> Brief
From the entries below, retype only the lines from the one with "550x376 pixels." through the one with "Click the word", exactly as written.

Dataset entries
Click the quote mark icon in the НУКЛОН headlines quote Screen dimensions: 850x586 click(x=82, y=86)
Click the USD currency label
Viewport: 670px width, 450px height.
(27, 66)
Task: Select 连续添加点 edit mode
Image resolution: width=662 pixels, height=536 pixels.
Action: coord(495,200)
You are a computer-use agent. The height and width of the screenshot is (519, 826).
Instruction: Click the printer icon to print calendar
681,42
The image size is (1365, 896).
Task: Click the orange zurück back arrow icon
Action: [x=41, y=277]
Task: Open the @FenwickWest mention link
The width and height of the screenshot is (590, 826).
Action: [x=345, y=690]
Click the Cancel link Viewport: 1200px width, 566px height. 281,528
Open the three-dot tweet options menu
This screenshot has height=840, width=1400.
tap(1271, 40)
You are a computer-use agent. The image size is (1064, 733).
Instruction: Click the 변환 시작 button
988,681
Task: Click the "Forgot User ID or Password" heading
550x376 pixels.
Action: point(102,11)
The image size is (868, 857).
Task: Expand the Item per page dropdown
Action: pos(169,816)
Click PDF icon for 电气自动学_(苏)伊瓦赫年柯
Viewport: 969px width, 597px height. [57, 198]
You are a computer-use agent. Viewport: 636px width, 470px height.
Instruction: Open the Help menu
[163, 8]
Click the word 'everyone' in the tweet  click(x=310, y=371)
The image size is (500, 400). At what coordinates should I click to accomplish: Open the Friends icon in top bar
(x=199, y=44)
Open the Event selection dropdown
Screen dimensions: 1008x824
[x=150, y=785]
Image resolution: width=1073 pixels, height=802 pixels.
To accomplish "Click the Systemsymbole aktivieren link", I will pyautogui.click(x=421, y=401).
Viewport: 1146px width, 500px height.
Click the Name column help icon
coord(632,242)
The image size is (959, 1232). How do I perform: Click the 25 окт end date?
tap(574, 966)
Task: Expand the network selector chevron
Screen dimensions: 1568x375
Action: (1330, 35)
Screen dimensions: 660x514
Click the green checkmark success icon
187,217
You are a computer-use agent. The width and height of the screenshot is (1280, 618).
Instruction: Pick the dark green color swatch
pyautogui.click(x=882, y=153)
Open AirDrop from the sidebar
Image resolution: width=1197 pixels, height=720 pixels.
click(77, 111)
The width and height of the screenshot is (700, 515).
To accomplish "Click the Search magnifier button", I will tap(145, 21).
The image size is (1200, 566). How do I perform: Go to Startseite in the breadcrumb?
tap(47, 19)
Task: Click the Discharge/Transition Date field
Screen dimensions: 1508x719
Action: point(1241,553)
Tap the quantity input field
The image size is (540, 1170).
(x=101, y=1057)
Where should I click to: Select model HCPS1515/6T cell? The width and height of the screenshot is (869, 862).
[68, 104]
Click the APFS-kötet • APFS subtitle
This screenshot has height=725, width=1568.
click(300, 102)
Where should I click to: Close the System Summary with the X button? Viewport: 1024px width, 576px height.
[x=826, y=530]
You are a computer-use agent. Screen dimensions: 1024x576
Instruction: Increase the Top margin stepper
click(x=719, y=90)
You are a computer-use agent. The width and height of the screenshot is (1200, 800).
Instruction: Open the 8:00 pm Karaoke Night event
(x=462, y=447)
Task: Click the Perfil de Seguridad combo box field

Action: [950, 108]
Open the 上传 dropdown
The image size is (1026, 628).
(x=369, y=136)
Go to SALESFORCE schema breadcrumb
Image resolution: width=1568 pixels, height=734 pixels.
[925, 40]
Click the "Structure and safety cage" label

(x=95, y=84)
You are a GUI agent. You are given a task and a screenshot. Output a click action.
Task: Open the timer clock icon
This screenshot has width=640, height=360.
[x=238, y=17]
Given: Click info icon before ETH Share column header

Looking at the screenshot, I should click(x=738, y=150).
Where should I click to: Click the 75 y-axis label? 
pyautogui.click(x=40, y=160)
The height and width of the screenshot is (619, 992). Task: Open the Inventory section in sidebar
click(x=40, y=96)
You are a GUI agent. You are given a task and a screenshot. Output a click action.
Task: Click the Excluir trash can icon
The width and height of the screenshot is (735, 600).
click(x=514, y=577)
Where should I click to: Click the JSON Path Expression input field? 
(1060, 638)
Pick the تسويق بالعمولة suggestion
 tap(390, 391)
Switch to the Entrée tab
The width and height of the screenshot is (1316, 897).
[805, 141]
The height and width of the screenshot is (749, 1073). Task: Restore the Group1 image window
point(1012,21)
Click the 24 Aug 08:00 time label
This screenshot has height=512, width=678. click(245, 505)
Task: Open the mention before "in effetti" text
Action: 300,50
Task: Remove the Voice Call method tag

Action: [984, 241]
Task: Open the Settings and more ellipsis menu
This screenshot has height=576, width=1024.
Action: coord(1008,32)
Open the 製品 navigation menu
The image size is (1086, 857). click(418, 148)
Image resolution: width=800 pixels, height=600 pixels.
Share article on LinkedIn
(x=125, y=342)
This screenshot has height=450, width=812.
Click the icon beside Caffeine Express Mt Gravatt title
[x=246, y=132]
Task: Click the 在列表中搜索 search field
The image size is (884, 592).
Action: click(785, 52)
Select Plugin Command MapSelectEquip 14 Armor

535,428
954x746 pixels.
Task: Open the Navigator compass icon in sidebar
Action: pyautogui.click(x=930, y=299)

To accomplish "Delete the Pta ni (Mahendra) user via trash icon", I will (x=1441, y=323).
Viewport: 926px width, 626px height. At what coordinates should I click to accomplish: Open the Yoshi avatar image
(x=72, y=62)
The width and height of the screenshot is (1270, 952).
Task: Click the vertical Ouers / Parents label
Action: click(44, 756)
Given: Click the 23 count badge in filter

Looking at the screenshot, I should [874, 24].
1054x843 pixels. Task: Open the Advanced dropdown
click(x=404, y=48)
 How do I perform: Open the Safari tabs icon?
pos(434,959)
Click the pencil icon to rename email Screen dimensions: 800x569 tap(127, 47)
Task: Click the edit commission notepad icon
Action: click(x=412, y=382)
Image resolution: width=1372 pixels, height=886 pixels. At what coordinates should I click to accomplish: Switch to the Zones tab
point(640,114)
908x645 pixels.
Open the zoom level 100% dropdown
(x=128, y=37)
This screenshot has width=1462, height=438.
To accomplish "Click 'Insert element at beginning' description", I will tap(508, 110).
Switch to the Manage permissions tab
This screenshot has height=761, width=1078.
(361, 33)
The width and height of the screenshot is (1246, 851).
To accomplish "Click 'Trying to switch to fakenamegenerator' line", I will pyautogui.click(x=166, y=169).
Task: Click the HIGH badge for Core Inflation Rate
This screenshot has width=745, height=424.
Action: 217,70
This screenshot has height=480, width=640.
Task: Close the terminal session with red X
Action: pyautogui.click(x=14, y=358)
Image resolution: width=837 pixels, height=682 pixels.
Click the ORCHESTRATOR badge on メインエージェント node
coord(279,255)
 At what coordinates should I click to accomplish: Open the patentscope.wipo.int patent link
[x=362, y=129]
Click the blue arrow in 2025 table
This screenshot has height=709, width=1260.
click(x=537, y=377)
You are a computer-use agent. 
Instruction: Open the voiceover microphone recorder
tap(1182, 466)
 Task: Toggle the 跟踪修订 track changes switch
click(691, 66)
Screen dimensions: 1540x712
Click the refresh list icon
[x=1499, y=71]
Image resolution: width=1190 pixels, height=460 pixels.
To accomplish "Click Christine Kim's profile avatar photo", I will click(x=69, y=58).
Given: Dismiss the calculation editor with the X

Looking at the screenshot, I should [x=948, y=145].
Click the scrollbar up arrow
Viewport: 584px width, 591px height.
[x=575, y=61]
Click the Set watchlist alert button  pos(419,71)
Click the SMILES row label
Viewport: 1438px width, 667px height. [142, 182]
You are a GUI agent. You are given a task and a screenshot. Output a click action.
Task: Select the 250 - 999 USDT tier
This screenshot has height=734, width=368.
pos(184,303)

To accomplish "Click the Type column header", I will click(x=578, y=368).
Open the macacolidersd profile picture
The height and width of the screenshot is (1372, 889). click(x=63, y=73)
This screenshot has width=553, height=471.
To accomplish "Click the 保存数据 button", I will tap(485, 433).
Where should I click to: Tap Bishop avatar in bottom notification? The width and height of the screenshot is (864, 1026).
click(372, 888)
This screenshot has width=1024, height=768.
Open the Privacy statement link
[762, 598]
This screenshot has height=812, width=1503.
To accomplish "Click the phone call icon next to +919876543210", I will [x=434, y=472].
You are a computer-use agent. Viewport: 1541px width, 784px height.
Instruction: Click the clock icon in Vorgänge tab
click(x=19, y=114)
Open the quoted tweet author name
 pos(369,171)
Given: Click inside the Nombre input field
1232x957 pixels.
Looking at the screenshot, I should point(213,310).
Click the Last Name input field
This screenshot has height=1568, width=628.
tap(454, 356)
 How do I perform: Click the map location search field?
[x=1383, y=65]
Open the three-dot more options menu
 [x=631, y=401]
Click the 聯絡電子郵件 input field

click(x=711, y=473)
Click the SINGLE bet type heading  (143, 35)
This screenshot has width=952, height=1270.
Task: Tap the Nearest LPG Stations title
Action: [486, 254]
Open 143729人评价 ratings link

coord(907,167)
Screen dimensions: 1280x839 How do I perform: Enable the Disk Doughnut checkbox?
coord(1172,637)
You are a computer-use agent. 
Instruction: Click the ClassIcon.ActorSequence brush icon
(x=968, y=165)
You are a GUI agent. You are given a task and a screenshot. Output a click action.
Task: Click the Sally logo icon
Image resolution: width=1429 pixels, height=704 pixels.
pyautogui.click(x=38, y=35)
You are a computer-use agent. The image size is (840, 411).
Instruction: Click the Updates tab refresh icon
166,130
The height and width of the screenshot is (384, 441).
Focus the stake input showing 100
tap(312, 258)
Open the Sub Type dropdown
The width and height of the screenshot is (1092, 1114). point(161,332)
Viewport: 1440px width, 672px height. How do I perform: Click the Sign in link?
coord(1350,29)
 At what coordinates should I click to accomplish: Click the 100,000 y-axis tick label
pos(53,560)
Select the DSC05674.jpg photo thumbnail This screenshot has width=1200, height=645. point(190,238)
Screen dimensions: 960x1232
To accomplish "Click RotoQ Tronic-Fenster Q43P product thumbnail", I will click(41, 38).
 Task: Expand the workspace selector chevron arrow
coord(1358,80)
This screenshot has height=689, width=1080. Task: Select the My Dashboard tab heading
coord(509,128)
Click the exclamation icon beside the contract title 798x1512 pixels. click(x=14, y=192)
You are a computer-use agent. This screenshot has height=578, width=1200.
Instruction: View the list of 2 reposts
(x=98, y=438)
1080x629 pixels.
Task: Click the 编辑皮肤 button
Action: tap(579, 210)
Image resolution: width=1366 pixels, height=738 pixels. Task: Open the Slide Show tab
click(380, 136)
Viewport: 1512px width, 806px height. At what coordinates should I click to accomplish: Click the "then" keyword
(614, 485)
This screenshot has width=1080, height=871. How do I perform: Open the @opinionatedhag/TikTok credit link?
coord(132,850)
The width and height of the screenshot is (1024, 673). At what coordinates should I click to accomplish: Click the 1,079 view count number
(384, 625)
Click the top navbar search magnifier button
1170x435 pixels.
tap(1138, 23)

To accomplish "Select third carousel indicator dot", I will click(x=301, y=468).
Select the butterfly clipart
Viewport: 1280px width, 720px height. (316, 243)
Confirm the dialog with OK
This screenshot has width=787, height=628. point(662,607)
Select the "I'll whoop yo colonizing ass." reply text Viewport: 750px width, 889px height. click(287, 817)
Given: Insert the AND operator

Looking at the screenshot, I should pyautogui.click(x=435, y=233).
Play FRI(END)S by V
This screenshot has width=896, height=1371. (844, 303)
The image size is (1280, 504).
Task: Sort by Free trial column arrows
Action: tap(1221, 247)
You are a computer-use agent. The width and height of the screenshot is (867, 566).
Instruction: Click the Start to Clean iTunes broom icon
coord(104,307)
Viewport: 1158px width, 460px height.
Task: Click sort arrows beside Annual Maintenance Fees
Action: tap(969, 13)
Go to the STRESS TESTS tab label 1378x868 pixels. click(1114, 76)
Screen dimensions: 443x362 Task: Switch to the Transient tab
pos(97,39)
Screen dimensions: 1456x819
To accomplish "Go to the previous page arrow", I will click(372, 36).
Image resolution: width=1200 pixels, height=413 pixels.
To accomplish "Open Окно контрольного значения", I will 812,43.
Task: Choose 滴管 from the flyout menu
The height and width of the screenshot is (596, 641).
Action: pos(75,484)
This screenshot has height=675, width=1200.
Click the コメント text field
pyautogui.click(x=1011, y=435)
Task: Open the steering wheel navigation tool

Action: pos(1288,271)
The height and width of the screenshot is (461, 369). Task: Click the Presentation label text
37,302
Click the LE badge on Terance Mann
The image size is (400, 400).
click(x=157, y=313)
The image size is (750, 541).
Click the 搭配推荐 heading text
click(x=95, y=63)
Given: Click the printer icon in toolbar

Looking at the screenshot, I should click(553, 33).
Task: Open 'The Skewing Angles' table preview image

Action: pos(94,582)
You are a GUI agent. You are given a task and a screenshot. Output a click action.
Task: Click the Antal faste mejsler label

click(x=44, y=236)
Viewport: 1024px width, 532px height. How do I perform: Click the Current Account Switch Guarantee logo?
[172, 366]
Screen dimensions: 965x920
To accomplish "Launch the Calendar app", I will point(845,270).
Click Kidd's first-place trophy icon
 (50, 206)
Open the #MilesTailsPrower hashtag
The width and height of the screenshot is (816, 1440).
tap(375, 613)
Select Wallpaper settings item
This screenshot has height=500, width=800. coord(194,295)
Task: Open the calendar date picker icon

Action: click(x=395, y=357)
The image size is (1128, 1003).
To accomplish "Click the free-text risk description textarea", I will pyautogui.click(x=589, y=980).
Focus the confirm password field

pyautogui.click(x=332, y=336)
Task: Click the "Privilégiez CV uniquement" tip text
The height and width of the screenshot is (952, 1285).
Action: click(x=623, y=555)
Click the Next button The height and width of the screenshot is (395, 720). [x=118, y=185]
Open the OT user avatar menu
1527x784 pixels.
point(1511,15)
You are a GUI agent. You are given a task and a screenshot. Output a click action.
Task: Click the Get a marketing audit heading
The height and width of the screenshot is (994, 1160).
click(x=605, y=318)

> Solution to the exercise
550x376 pixels.
Action: point(102,11)
The image size is (868, 857).
Task: Expand the Item per page dropdown
Action: pos(169,816)
Click PDF icon for 电气自动学_(苏)伊瓦赫年柯
Viewport: 969px width, 597px height. [57, 198]
You are a computer-use agent. Viewport: 636px width, 470px height.
Instruction: Open the Help menu
[163, 8]
Click the word 'everyone' in the tweet  click(x=310, y=371)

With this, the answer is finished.